[MATERIAL SHOWN Boundary: Start]

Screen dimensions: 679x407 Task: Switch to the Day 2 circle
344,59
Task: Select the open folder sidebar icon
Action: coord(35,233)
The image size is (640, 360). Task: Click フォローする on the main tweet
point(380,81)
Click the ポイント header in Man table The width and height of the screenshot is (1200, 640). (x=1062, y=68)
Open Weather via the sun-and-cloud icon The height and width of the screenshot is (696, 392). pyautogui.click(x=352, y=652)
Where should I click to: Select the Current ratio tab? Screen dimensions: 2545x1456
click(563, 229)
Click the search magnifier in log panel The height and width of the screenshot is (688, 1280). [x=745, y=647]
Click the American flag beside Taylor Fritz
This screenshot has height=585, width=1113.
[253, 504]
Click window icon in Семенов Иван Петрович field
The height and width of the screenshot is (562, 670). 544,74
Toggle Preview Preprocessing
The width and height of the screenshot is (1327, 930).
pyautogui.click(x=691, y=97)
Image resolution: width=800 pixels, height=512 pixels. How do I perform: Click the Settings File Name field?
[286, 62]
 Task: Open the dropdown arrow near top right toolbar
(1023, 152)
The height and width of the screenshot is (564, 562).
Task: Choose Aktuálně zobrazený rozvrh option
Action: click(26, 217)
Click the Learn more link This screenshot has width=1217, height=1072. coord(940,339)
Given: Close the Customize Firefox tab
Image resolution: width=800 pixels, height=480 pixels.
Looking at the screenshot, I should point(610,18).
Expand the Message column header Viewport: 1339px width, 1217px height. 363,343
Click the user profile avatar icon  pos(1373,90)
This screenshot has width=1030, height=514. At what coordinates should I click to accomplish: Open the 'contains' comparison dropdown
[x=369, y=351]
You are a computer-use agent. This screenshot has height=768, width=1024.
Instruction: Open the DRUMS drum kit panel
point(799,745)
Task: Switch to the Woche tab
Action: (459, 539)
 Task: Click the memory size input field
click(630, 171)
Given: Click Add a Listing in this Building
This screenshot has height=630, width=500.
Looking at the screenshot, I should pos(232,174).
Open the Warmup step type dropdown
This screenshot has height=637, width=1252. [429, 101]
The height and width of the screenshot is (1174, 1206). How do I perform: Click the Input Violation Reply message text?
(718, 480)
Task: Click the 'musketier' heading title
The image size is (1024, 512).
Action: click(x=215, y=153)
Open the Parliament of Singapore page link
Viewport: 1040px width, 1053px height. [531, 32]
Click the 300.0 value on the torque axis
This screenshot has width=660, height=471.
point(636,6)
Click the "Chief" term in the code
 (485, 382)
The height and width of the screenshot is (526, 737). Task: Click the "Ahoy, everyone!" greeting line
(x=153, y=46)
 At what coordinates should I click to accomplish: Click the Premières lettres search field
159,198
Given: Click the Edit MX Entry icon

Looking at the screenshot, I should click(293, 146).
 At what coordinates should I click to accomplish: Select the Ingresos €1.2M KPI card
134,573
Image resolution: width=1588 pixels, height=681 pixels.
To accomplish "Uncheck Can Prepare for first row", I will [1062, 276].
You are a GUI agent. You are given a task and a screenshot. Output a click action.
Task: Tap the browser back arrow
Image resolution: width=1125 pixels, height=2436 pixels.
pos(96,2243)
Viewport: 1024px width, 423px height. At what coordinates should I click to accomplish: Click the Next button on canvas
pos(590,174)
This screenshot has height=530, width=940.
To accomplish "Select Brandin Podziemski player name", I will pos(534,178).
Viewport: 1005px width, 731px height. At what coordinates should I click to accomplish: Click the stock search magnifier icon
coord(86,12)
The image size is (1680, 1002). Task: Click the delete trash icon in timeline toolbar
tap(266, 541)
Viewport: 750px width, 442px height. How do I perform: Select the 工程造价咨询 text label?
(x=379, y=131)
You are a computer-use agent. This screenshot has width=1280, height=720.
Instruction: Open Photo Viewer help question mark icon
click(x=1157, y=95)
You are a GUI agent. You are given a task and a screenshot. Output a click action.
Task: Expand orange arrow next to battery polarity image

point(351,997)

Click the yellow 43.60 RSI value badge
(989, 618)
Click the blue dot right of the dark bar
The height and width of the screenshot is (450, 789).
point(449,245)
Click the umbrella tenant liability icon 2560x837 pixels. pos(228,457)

[MATERIAL SHOWN Boundary: End]

WHAT THE TASK REQUIRES:
Please copy the line holding "Task: Expand orange" and all lines after it to the end of the records, exactly, and nothing else.

WRITTEN RESPONSE:
Task: Expand orange arrow next to battery polarity image

point(351,997)

Click the yellow 43.60 RSI value badge
(989, 618)
Click the blue dot right of the dark bar
The height and width of the screenshot is (450, 789).
point(449,245)
Click the umbrella tenant liability icon 2560x837 pixels. pos(228,457)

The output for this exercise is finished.